Brooke Shields’ ‘Pretty Baby’ exposes the sting of childhood sexualization

By Sophia Pargas

In a newly released Hulu docuseries, childhood star Brooke Shields opens up about her experience growing up as Hollywood’s adolescent sex icon. Though her individual encounters are nothing short of sickening, the most horrifying aspect of the docuseries is the overwhelming feeling that lingers as the screen goes black: in some way or another, every young woman was once a little girl who was sexualized such as Shields was. 

The two-part docuseries explores Shields’ innocent start in the entertainment industry as “America’s most beautiful child.” As soon as she was born, her mother believed her daughter was destined for fame. Almost immediately, she began searching for opportunities—and was pleased to find that the world shared her same awe of Shields’ beauty.  

In the beginning of her career, Shields was the face of blameless television advertisements for companies such as Colgate and Gerber. These campaigns are as they should be: simple, innocent, and childlike. 

As she became more recognizable, however, her beauty was sought after for all the wrong reasons. During a time when second-wave feminism was on the rise, the documentary suggests that Shields became the “loophole” through which men continued to enforce misogynist views into everyday life. Though there was growing frustration over the sexualization of women on television, men found their new target in the most unexpected of people: the naive little girl known for her beautiful face and bright blue eyes.  

The start of Shields’ appalling career in “child porn films” began with the 1978 film “Pretty Baby,” from which the docuseries gets its name. The film follows 12 year-old Violet, played by 11 year-old Shields, as she lives in a brothel and acts as an apprentice prostitute. The plot ensues when her virginity is auctioned off and sold to the highest bidder, played by 28 year-old Keith Carradine. 

Though the film’s director, Louis Malle, described it as an artistic denouncement of the culture of sexualization at the time, it did anything but. Instead, “Pretty Baby” popularized the exploitation of little girls and declared Shields the poster child. In the film, she was forced to have a “first kiss” scene with a grown man, which she opens up about in the docuseries. To Malle’s protest, scenes of Shield fully nude as well as of her with her legs open and pubic hair exposed were forced to be cut from the film. 

While “Pretty Baby” garnered an uproar of controversy and distaste in the media, this did not put a stop to the continued mistreatment of Shields in the film industry. “Blue Lagoon” and “Endless Love” quickly followed, each depicting the young girl’s staged sexual awakening in extreme and reprehensible detail. Shields recalls one “Endless Love” sex scene in which the director twisted her toe to inflict pain that would mimic ecstasy—at only 14 years old, this was a feeling completely unfamiliar to her. 

As her life progressed, Shields felt the sting of sexualization in seemingly every aspect of her coming of age. In a stark contrast to the assumptions the public made about her, she describes having a childlike innocence throughout her teenage years. She developed an aversion to sex and even an oblivion to being sexualized, as exemplified during her infamous Calvin Klein ad campaign. 

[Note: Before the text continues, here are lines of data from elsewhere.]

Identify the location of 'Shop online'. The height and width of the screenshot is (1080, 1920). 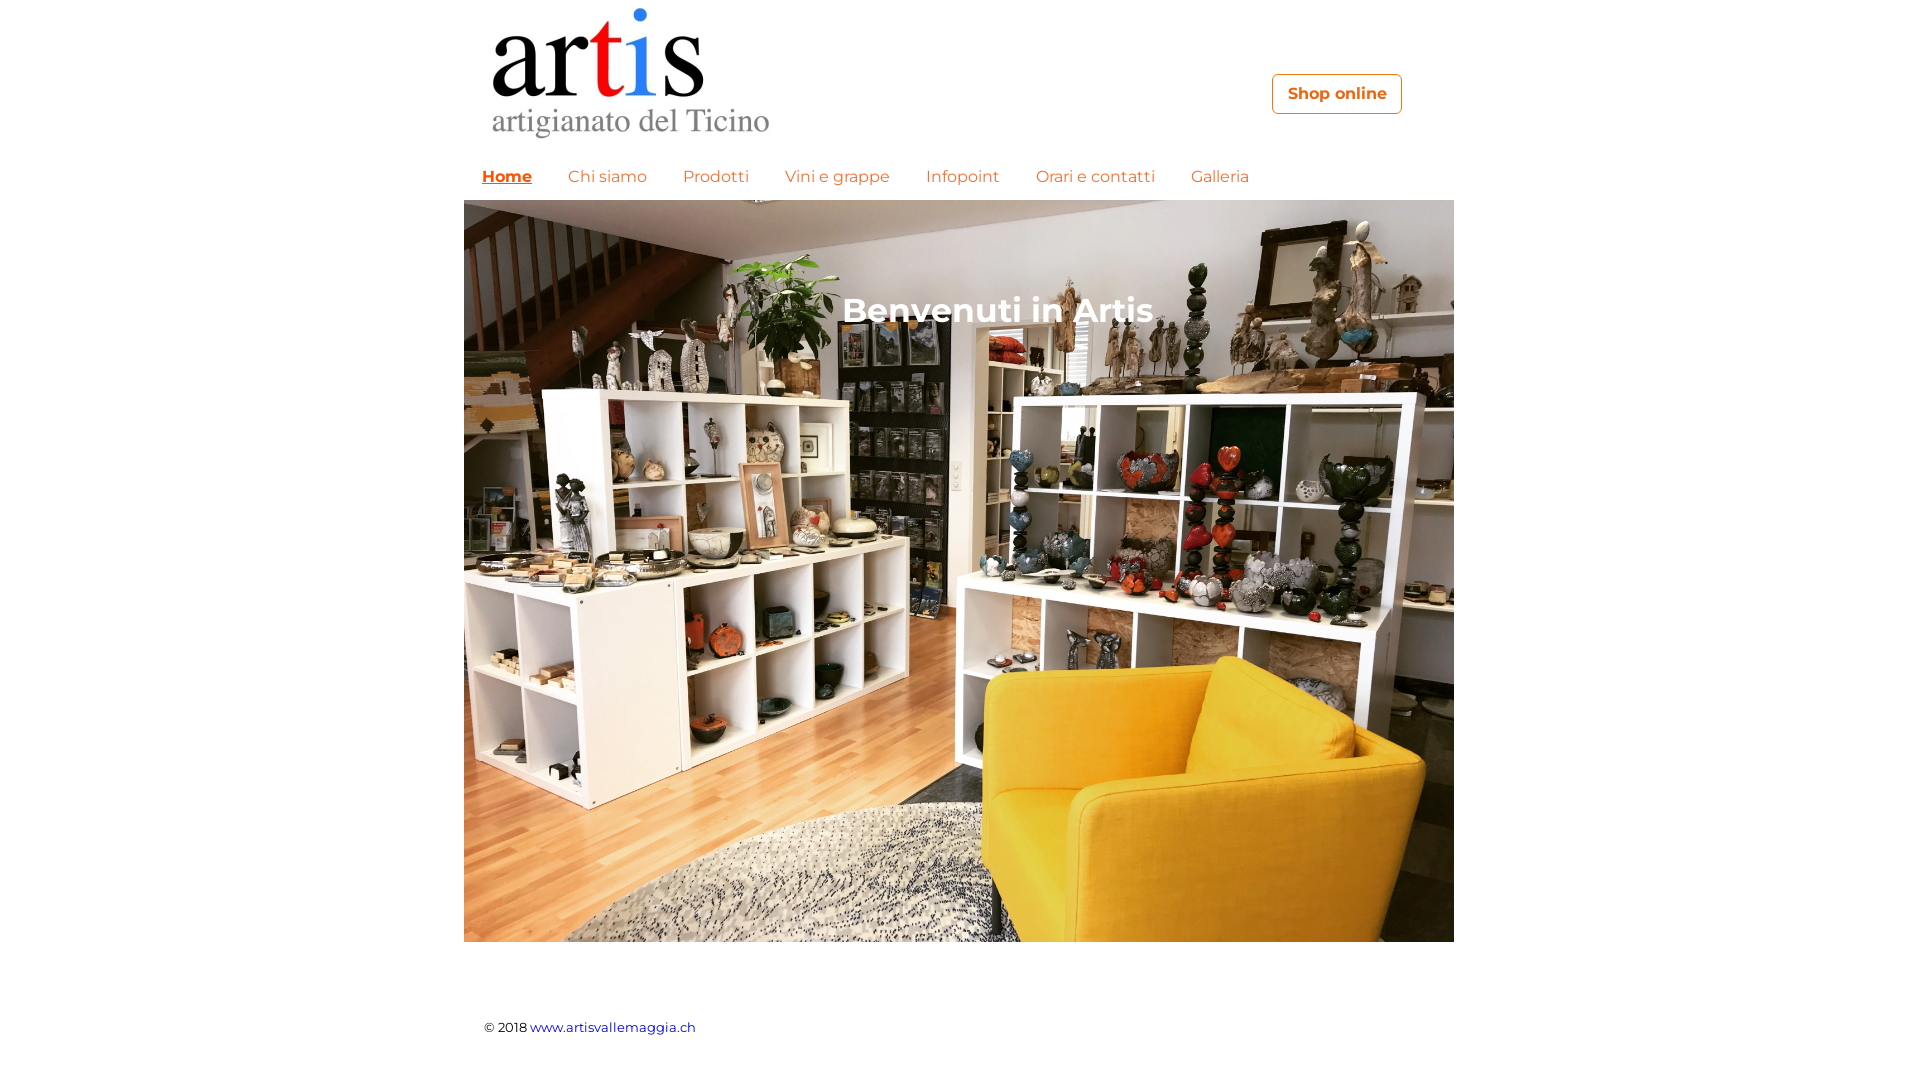
(1271, 93).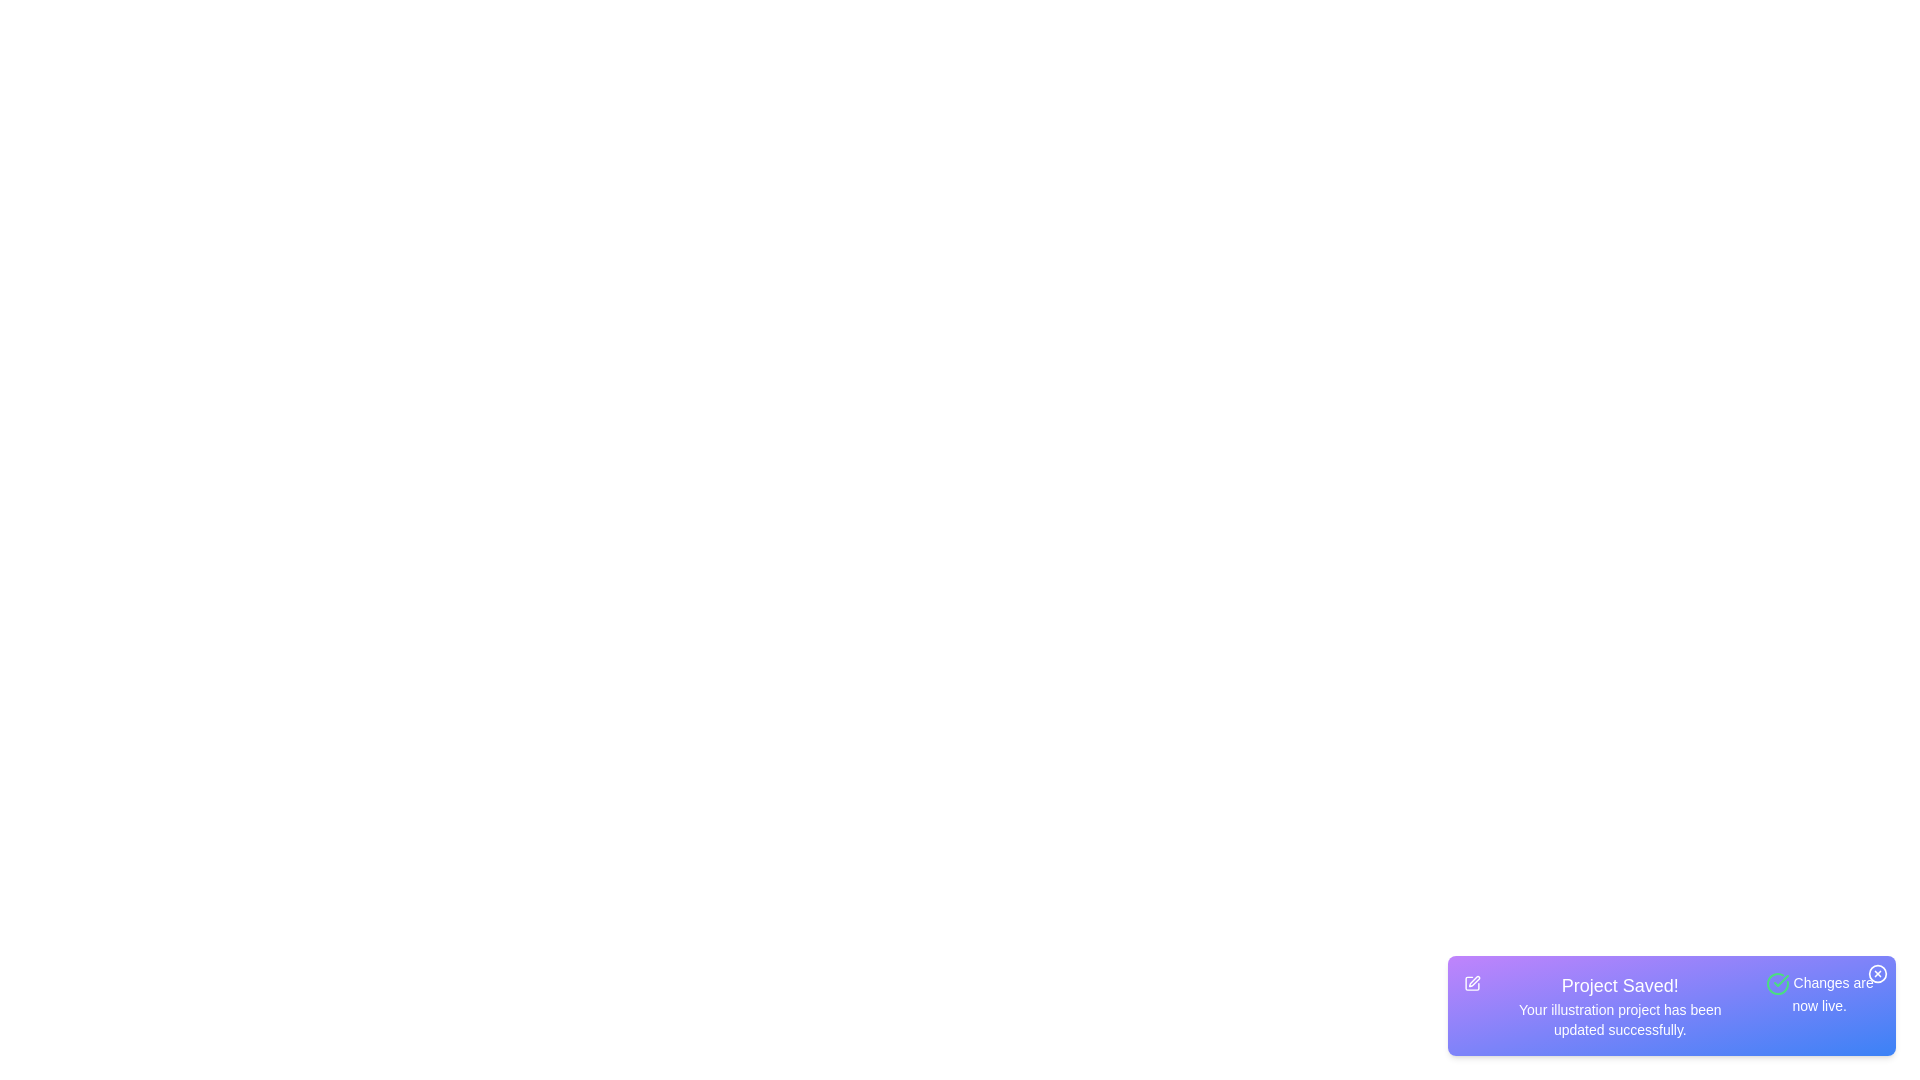 Image resolution: width=1920 pixels, height=1080 pixels. What do you see at coordinates (1620, 1006) in the screenshot?
I see `the text in the snackbar to interact with it` at bounding box center [1620, 1006].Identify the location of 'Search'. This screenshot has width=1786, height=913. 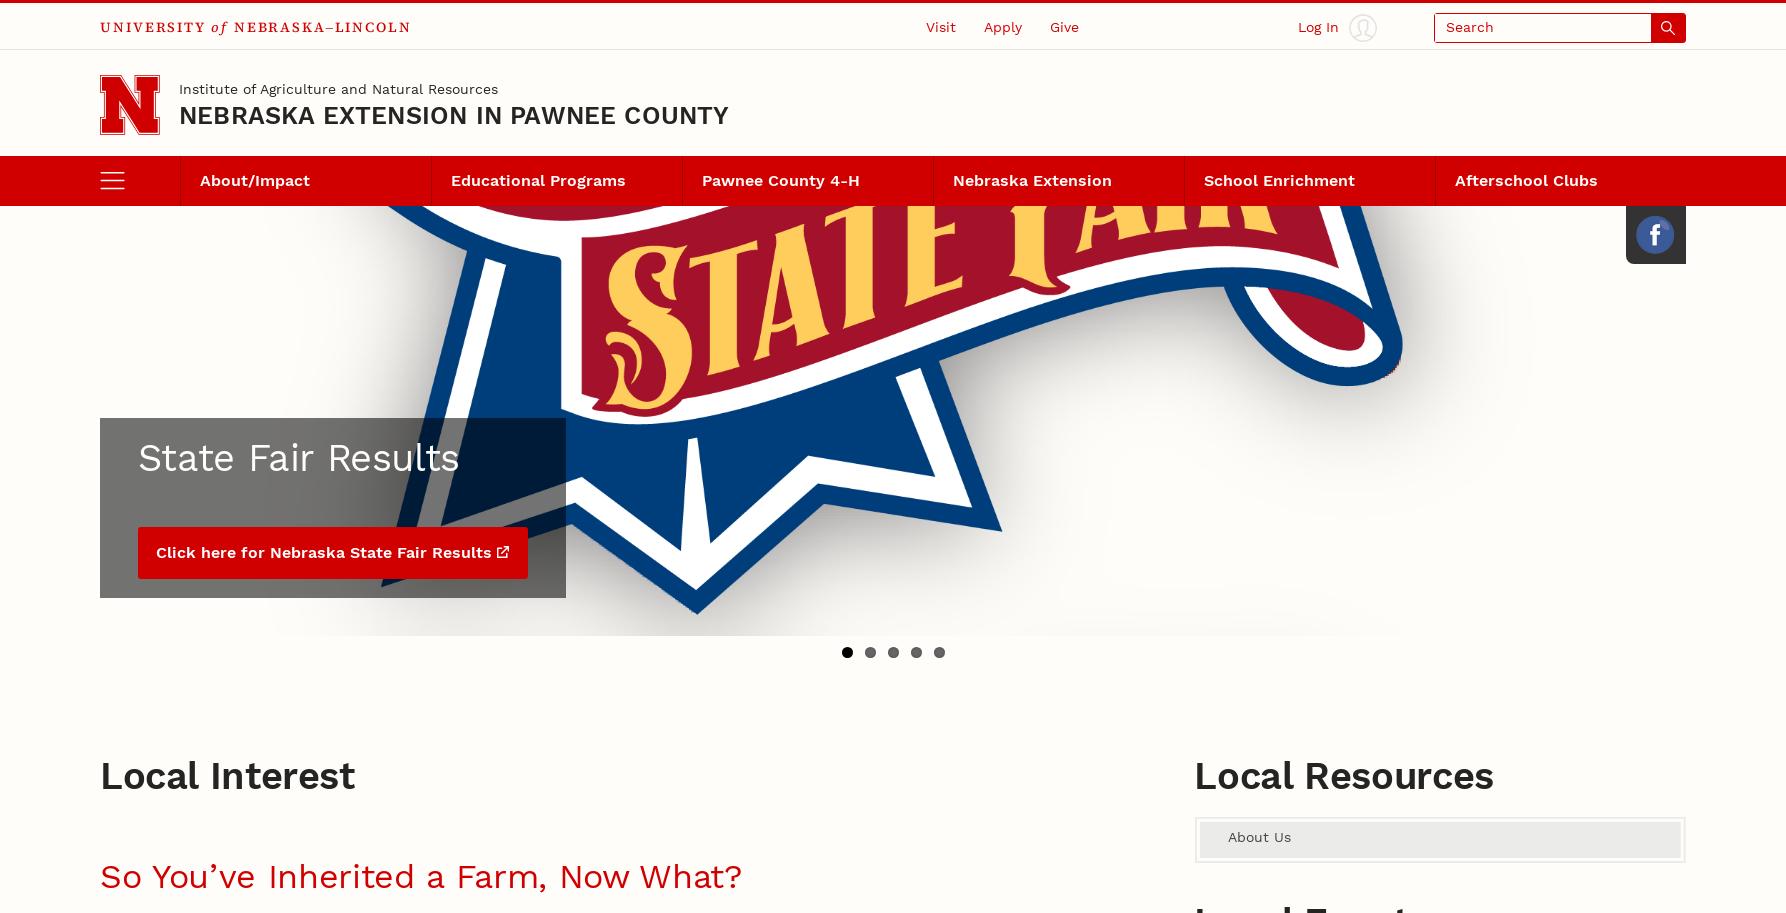
(126, 84).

At only 16 years old, Shields was photographed in extremely compromising positions that are—from an outside perspective—overtly sexual. The slogan of the campaign is: “You want to know what comes in between me and my Calvins? Nothing.” Even still, Shields recalls viewing such instances as merely acting, and trusting that her elders would veto any roles that put her in harm’s way. 

With an alcoholic and often absent mother, Shields describes grappling with her love for her role model and her wonderment that so much of her childhood was spent in such a damaging spotlight. It was not until she describes going off to college that we as the audience begin to see Shields relent in her protection of the circumstances of her youth. 

Branching out of the industry and into Princeton University, Shields describes experiencing loneliness as many of her peers were either intimidated by her fame or disgusted by her work. In only her second year, her agents pushed her to release a book that gave away a personal and intimate detail: she was still a virgin. 

Present-day Shields admits this caused a spiral in her life as she now became known as the face of remarkable and unsurprising innocence. The actress intimately shares that when she eventually did lose her virginity, she broke out into sobs and ran down the hallway of her dorm in just a sheet, feeling as if she had let the world down. 

“Pretty Baby” touches upon many more topics such as marriage, divorce, pregnancy, postpartum disorder, and eventually motherhood. The docuseries goes on to explain that throughout every stage of her life, Shields felt as if the little girl of her past stuck with her in some way or another—whether that be in feelings of empowerment, worthlessness, confusion, guilt, or helplessness. 

In simply creating this documentary and being vulnerable enough to share her truth, Brooke Shields challenges the world which chose her as its target of sexualization, exploitation, and misogyny. 

As a young woman, the documentary seemed to speak to every instance in which I—and every other woman like me—has experienced the often subtle uncomfortability that accompanies coming of age. Though Shields was once idolized as an unknowing object of sexism and perversion, she has reclaimed her identity as a protector of women—both for the little girl she used to be and the ones who are still forced to follow in her footsteps.